DATA LISTING -

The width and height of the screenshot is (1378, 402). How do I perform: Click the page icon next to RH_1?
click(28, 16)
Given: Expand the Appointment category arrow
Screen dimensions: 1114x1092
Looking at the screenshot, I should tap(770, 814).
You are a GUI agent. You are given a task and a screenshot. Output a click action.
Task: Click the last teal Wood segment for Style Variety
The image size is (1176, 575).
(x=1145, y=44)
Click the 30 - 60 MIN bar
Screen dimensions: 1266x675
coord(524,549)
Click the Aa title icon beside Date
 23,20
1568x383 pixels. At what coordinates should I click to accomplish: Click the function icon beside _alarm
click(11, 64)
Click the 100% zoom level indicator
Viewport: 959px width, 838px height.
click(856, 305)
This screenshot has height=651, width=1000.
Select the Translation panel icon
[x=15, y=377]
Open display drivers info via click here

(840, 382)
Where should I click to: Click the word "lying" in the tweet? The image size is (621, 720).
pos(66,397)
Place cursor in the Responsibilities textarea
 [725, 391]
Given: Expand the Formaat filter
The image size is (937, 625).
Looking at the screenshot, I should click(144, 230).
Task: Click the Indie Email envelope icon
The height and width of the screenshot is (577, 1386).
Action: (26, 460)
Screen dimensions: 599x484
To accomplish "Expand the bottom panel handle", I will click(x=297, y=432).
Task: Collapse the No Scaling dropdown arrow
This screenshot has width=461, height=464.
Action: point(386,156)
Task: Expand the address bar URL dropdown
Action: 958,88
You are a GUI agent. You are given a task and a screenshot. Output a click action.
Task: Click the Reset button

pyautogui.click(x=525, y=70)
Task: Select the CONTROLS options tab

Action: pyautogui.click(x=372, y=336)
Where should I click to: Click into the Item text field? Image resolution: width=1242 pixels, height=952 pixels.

PROBLEM TO SOLVE - Write the lines out verbatim, from the one with "Given: Expand the Formaat filter" through the last line of the entries, and stop there.

EXERCISE OUTPUT -
Given: Expand the Formaat filter
The image size is (937, 625).
Looking at the screenshot, I should click(144, 230).
Task: Click the Indie Email envelope icon
The height and width of the screenshot is (577, 1386).
Action: (26, 460)
Screen dimensions: 599x484
To accomplish "Expand the bottom panel handle", I will click(x=297, y=432).
Task: Collapse the No Scaling dropdown arrow
This screenshot has width=461, height=464.
Action: point(386,156)
Task: Expand the address bar URL dropdown
Action: 958,88
You are a GUI agent. You are given a task and a screenshot. Output a click action.
Task: Click the Reset button

pyautogui.click(x=525, y=70)
Task: Select the CONTROLS options tab

Action: pyautogui.click(x=372, y=336)
Where should I click to: Click into the Item text field? Image resolution: width=1242 pixels, height=952 pixels.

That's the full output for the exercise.